I just wanted some cool pics
>>
>>51315969
no they didn't.

There's been one mention of conventional steel that was unspecified as to our or imperial conventions. But that's sinxe been retconned out in newer editions of the books.
>>
>>51317154
well yeah, no one thinks it means the man portable autocannon is equal to the 120mm on an abrams. Its equivalent too the ~50mm guns light tanks used in the 80s or 90a.
>>
>>51317461
Leaving us with literally nothing to campare with real life.

o.k even assuming tthat 'conventional steel' is not the same thing as the steels in our world are you really going to tell us that the difference is that huge?
>>
>>51317528
considering they routinely build impossible structures or mechs out of it I'm thinking probably.

and ok sure we have no hard comparison numbers given. but we can still infer apoximations because many modern weapons have equivalents in the imperial arsenal.
>>
>>51317485
Given that weapon patterns vary and that the sizes of autocannons vary significantly from type to type I'd call the typical S7 AP4 autocannon any kind of gun with a caliber between 20-50mm.
>>
>>51305730
In 2008, an Abrams drove over a command detonated mine made from 16 artillery shells daisy chained together with det cord.
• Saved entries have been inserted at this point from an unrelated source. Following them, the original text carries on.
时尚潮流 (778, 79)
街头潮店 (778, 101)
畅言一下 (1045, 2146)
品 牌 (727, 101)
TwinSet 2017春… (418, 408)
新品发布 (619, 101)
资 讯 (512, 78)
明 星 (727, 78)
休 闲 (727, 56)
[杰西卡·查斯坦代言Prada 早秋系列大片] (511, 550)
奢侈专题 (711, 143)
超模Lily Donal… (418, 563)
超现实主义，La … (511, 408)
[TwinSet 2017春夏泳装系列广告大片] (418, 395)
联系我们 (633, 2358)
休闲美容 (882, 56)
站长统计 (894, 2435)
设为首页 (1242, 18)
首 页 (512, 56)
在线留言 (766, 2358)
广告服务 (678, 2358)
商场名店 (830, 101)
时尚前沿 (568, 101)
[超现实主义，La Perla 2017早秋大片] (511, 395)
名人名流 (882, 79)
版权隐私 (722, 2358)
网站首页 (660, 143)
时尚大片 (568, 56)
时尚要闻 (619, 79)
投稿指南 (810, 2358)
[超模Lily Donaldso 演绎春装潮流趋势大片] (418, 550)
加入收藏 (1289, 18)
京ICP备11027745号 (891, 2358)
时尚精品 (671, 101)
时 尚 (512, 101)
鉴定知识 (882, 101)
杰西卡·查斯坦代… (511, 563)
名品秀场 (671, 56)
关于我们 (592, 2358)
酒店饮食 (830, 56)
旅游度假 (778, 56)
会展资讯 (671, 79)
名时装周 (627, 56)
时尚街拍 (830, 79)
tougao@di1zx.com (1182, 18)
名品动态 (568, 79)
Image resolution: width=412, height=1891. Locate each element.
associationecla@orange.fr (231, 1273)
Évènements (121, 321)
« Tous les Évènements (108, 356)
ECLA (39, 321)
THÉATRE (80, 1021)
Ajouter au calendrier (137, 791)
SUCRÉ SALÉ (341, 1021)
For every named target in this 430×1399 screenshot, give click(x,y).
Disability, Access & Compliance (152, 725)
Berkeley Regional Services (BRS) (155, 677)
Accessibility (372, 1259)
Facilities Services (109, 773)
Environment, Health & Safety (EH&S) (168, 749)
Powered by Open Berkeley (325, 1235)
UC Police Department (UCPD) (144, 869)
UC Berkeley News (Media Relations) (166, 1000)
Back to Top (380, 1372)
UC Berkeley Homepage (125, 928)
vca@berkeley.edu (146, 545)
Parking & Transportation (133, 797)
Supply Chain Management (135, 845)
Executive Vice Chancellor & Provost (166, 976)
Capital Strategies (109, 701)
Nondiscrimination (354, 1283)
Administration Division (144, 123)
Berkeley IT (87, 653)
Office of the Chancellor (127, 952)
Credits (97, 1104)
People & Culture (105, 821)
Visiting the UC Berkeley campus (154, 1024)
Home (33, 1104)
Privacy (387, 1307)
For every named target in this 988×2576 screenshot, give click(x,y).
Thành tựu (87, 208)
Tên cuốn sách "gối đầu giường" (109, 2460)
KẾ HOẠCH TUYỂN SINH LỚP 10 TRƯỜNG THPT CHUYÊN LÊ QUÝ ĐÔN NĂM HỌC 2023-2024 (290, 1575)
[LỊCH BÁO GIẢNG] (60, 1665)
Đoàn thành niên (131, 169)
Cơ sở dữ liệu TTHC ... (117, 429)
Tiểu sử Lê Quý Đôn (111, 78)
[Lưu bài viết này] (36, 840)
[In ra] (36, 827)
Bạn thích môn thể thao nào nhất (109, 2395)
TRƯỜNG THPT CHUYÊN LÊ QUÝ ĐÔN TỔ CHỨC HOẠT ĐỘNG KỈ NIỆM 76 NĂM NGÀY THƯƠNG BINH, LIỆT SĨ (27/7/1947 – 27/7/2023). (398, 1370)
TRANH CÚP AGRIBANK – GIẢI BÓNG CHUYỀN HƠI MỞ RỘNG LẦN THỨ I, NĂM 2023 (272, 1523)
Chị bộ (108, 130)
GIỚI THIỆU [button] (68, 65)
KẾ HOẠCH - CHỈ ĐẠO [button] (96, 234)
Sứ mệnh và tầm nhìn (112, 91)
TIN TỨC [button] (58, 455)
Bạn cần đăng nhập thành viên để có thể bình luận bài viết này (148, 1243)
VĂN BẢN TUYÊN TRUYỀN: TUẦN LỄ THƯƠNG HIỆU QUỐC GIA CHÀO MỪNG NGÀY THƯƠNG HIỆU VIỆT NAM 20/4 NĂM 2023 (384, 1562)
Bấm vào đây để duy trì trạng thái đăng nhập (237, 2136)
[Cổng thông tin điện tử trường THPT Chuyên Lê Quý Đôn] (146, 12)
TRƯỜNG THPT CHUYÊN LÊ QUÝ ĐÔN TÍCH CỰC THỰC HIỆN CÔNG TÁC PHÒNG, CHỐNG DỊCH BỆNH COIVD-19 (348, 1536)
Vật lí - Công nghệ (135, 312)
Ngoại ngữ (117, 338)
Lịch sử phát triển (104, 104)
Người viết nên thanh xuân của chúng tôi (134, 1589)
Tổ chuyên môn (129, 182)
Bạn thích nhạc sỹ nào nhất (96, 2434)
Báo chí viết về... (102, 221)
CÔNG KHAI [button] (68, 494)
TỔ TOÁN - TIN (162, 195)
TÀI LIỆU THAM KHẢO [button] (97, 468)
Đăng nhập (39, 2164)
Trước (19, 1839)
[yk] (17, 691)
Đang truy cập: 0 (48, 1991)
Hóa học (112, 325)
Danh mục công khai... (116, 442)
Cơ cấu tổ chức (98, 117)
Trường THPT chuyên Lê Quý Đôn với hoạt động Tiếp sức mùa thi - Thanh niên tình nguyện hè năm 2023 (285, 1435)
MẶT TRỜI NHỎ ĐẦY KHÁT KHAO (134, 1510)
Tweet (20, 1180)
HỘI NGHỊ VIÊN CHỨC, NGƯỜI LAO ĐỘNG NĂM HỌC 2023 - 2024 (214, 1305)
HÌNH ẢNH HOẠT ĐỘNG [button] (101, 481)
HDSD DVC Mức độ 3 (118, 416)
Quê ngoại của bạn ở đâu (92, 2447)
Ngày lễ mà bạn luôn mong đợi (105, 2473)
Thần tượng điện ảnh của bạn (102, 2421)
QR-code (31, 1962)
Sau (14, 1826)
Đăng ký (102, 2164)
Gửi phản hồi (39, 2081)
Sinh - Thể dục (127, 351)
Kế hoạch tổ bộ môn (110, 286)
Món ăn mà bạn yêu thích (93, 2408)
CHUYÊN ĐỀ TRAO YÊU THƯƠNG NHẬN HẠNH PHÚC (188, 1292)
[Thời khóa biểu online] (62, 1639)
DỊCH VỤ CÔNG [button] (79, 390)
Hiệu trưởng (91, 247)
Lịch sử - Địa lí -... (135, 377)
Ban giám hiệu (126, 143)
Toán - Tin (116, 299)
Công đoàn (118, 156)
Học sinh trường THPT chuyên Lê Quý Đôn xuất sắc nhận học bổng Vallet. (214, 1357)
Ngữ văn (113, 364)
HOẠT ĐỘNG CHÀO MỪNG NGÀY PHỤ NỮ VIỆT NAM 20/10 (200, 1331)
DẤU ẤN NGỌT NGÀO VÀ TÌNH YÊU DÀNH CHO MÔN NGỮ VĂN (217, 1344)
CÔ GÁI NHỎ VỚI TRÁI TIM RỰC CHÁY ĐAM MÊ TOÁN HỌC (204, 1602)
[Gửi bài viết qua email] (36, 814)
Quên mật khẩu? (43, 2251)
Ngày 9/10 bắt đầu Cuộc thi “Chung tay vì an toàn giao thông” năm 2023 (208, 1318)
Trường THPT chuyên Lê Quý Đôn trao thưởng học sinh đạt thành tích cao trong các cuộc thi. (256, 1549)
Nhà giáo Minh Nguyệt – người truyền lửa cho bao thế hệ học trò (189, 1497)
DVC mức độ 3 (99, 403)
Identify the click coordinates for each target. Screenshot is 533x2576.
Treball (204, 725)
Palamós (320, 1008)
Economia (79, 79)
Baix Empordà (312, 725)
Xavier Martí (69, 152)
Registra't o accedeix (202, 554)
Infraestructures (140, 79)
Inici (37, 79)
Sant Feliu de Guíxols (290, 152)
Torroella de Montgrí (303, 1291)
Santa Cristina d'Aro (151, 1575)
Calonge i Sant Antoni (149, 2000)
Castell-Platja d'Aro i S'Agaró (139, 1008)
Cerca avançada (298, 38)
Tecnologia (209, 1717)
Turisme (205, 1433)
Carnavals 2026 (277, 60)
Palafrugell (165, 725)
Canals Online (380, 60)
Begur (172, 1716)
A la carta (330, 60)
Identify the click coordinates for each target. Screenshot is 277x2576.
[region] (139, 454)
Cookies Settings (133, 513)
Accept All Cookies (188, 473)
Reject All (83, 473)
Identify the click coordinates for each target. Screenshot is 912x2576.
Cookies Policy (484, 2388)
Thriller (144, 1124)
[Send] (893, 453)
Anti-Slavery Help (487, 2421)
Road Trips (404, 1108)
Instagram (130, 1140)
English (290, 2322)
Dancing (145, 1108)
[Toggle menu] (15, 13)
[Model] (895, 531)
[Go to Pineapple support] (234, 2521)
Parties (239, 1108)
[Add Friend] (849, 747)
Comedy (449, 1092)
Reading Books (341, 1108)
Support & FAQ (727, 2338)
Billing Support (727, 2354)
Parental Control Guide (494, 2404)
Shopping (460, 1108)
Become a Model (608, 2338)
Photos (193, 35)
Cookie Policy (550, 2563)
The tank was lifted 4 meters into the air, and crashed back to earth. The turret had lifted off the mantlet, and moved 3 teeth over, which caused the computer system to not recognize that the turret was pointed straight, which made the driver's console continually instruct him to watch for obstacles to the left.

The tank was able to return to base under its own power, and while the tankers suffered back pain, hearing loss, and concussion symptoms, none was seriously hurt.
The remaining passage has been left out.